I was curious to see how much life would be visible among the dunes. As I rode on top of the camel, I was provided with a good view that contained a surprising amount of green specks. Scattered in low spots among the dunes and in plains are small bushes and shrubs and I was eventually in for a surprise as my camel exited a series of steep dunes to find the jewel of the desert. An oasis. The instant flood of green among the golden-yellow is spectacular. The camels slowly made their way to the oasis, knowing that the day's work was over. The wash of green color was due to date palms. Unfortunately, it is not quite date season and the palms taunted me with clusters of bright green, unripe dates. The shade of the palms provided a cool refuge as the temperature in the sun began to soar and I enjoyed the peacefulness until the heat broke and I could venture out to explore the dunes.

"I can't believe it. It's not possible," were the exclamations around 11:oo that night. Rain. I had successfully dodged early rainy season downpours near the equator and was now getting rained on in the Sahara. It's a desert here! Locals think it's rainy season if they get 2 to 3 days of rain in a month. But here I was, sleeping out under the desert sky and having rain fall on my head. Fortunately, the rain soon stopped and I gained a few hours of sleep before being awakened by the camels for the return trek.

jeudi, mai 17, 2007

In Mauritania

After a long day of travel on the "bush taxi" plane, Patrick and I reversed climates from the increasingly humid and wet Cameroon to the dry, sunny and hot Mauritania. Our travels included leaving Douala, Cameroon early in the morning to return to Cotonou, Benin. There, the "nice" border official did not even pause to notice that our Benin visas were expired and let us into the country. We had 12 hours to burn and sitting in the airport would not have been fun.

The next leg of the travel including getting back on the plane and making short, hour-long jaunts to Bamako, Mali followed by Dakarm Senegal before finally arriving in Nouakchott, Mauritania. We are currently stuck here trying to get a visas. Next stop is hopefully a trip into the dunes of the Sahara.

vendredi, mai 11, 2007

Sangelima Market (Cameroon)



Click at the right to see photos that I took exploring the market in Meghan's city. Tomatoes, peppers, bananas, fabric, and much more...

Mt Cameroon


Over the last week, I have been in Cameroon visiting a friend of Patrick's when he was in PC Gambia. Meghan has been great, showing us around and got the trip started with a trek up Mt Cameroon. We took three days to summit the mountain (4,095 meters) and hike the back side. On the first day, it was all about going up. Switchbacks? Nope, this concept has not caught on in Africa. Just head straight up the mountain. The first night was spent in a mountain hut where we had to get creative to keep the mice out of our food. The views from the hut were spectacular. Fortunately, the night was clear and we could see the ocean and many cities below.

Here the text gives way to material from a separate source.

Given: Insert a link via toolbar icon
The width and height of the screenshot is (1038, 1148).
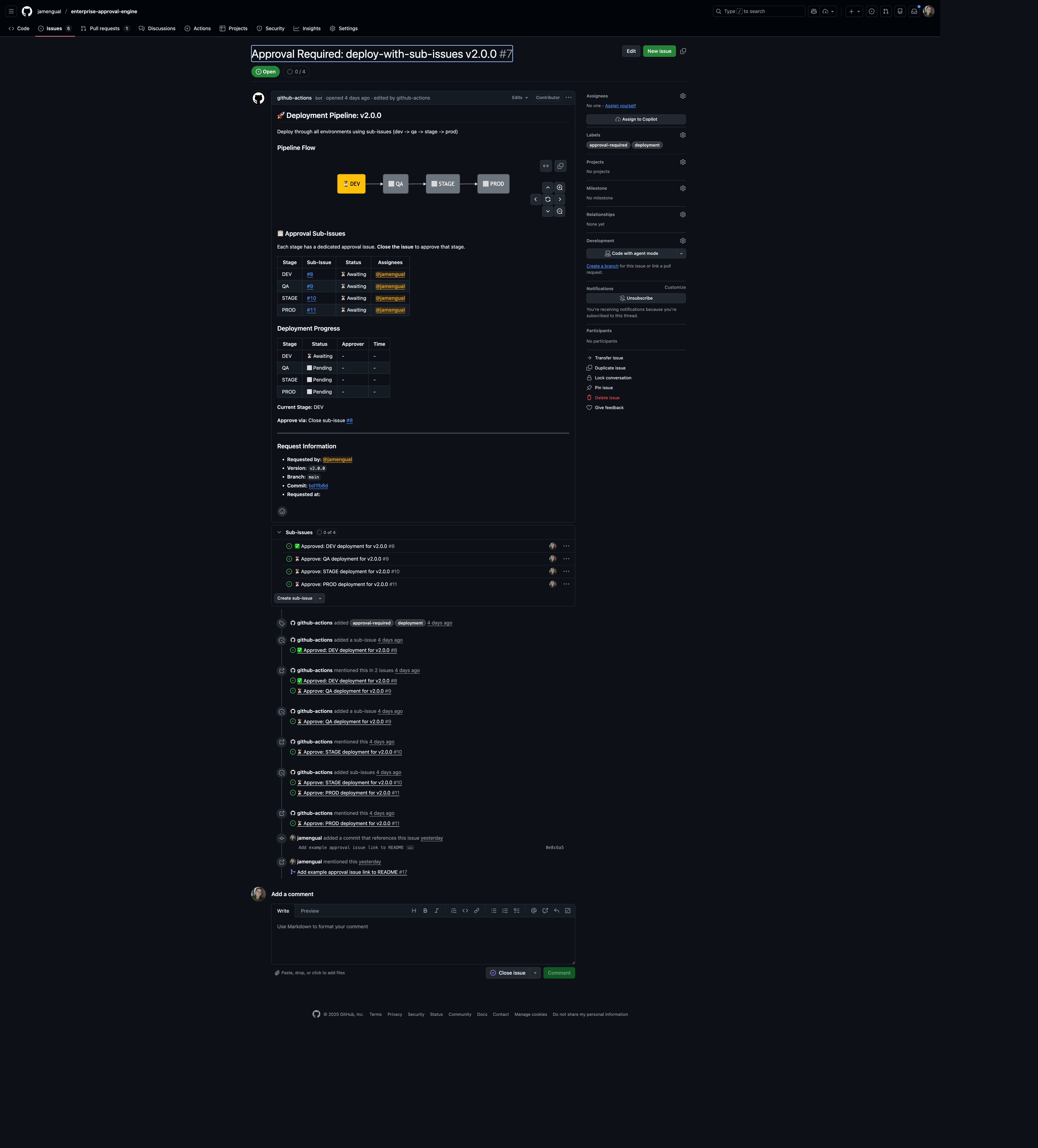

Day 2 started where the first stopped: moving straight uphill. The climb was quite chilly and the wind was howling as we continued up into the clouds, sometimes only able to see 15-20 feet in front of us. The stop at the summit was less than 5 minutes as the wind was blowing frigid gusts all around us. After the summit, a run down the scree on the backside quickly got us out of the wind and into warmer weather where we could enjoy the varying terrain of green hillsides, former volcanic flows and cones formed during volcanic activity in 2000. That night, we slept in grass huts and were joined by a French couple exploring the back of the mountain.


Day 3 took us out of the moutain area and the hike began through beautiful, green hills sliced up with old volcanic runs. The fresh air quickly turned heavy as we entered the forest. The dense understory kept us busy navigating muddy trails as we descended the remainder of the way.


After the mountain, we took a quick ride to Limbe which is the location of beautiful beaches for a few days of relaxation in the ocean to soothe the sore muscles. Then, off to Meghan's site to get away from the tourist traffic.